Reflections on NET 11 in 2008...

Mirror, mirror?

We are very fortunate to be at a time in the internet’s ‘life cycle’, where we have the benefit of hindsight and can learn from the mistakes and challenges of the past (eg Goffer, Microsoft vs Netscape, Napster, Kazaa) and we can see a very bright future for communicating (Facebook, You Tube, Digg, del.icio.us, My space).

Web 2.0, ( 3.0...etc) and the semantic web will be fascinating developments in the next 5 years – will students studying Second Life in 10 years think that it’s naff? (remember how we feel about Blinkenlights and its Star Wars version now!), what will the first (developed world) generations to grow up with computers and the internet as normal seek and develop? How will the access gap to information for the populous of developing nations narrow in the years ahead?


How will society develop its communications in response to the internet? Which according to Vint Cerf, is "...a reflection of our society and that mirror is going to be reflecting what we see," (Ward,2004)
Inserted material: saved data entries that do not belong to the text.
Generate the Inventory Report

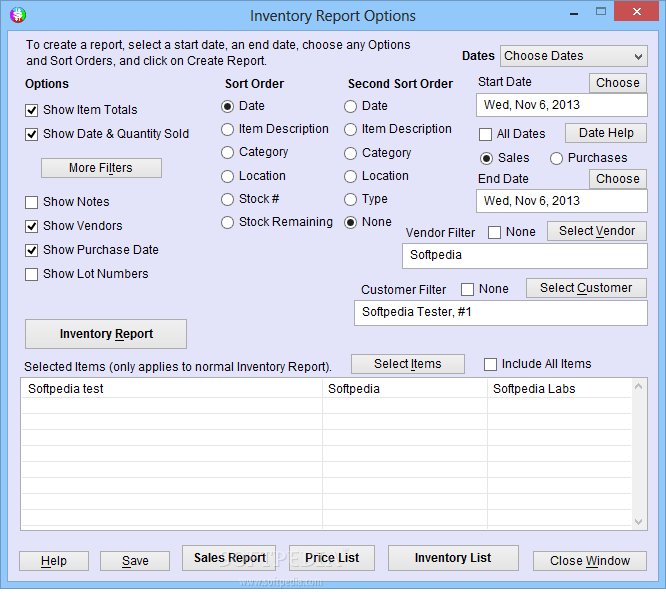[106, 334]
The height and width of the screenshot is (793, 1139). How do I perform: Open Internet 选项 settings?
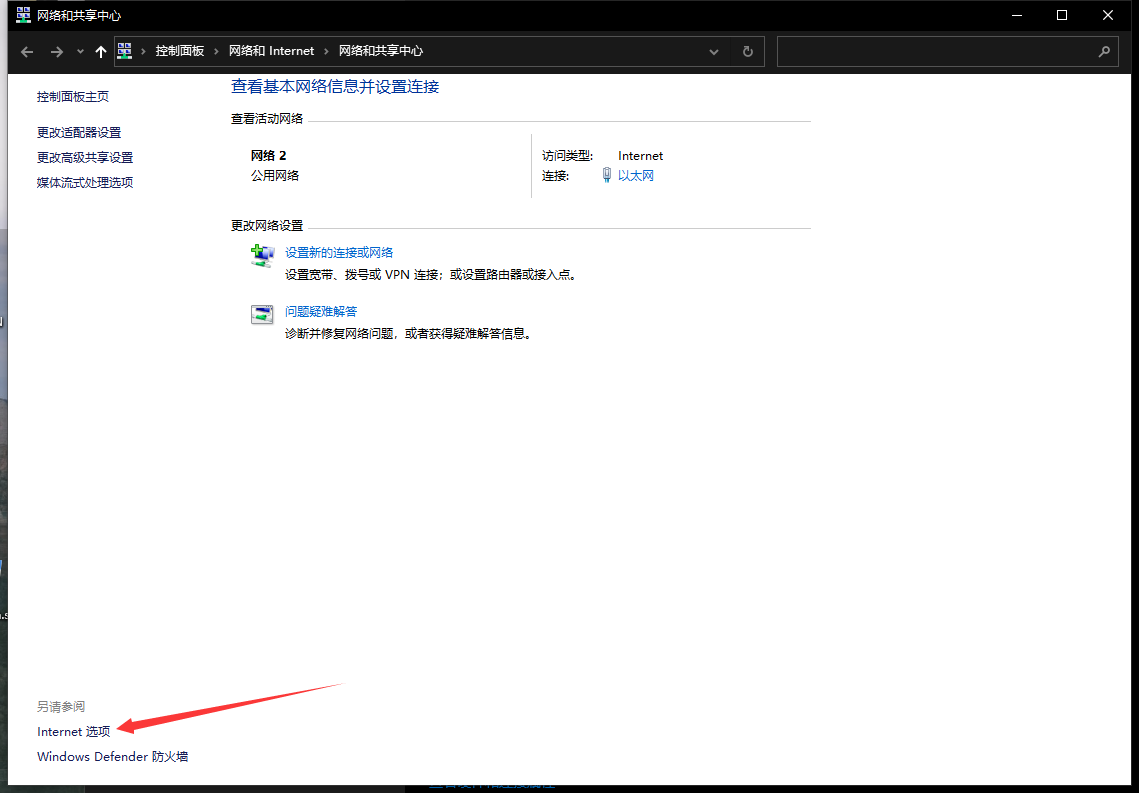coord(72,731)
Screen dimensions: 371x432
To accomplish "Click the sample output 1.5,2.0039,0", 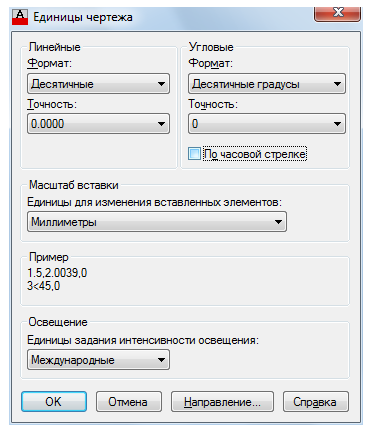I will coord(57,273).
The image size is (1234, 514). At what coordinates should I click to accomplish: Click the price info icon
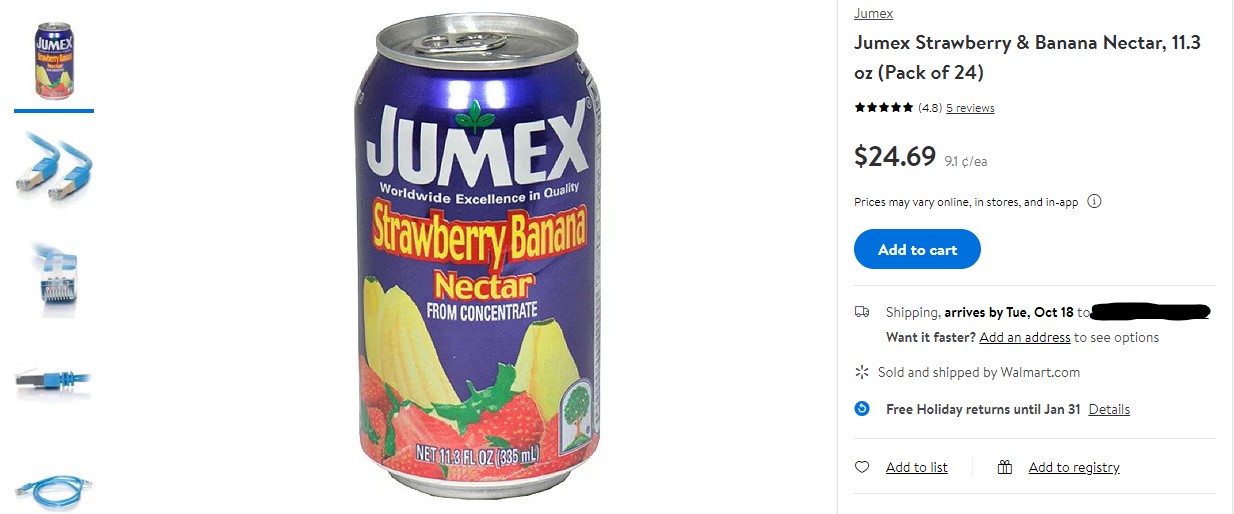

I have learned much about the emphemerality of the web, seen first-hand how active communication generates identity awareness (Go Owen!), discovered what metadata actually is, tried to shed light on and diminish the invisibility of difference and keep up with fast data and the paradox of the world wide web, become more aware of the rules of netiquette and attempted to make my communications more effective by combining technical and communicative competence (Allen, n.d.). Reflected on why a traditional library is so very different from the web, had a peek into the deep web and found whole new worlds of resources.

I’ve new and older technologies and put them into practise - eg blogged for the first time and created a very fundamental web page using html, gained an appreciation of the ‘pioneers’ of internet technology and applauded the geeks who invented because they required it , as Tim Berners-Lee states "A lot of ideas,...were developed by geeks who needed them...and I use ‘geek’ as a term of high praise..."(Farndale, 2008).

I am not sure that I am yet an 'advanced internet user', however, throughout this course I have developed even more of a fascination for the internet and its possibilities which, fortunately for us, all, are only limited by the human imagination.

Enjoy the future!

Cheers from Lulu : )

References

Allen, M. et al, n.d. Internet Communications Concepts Document (WebCT, Net 11 Studies) Retrieved 6 June, 2008, from
http://webct.curtin.edu.au/SCRIPT/305033_b/scripts/serve_home

Farndale, N. (2008, June 21).World Wide Wizard. The Sydney Morning Herald. Good Weekend p. 50.

Ward, M. (2004). What the net did next.
Retrieved August 28, 2008, from http://news.bbc.co.uk/2/hi/technology/3292043.stm


1 comment:

Ev1L 0wL said...

Nice note to finish on Lulu.. hope to see you round in the future subjects.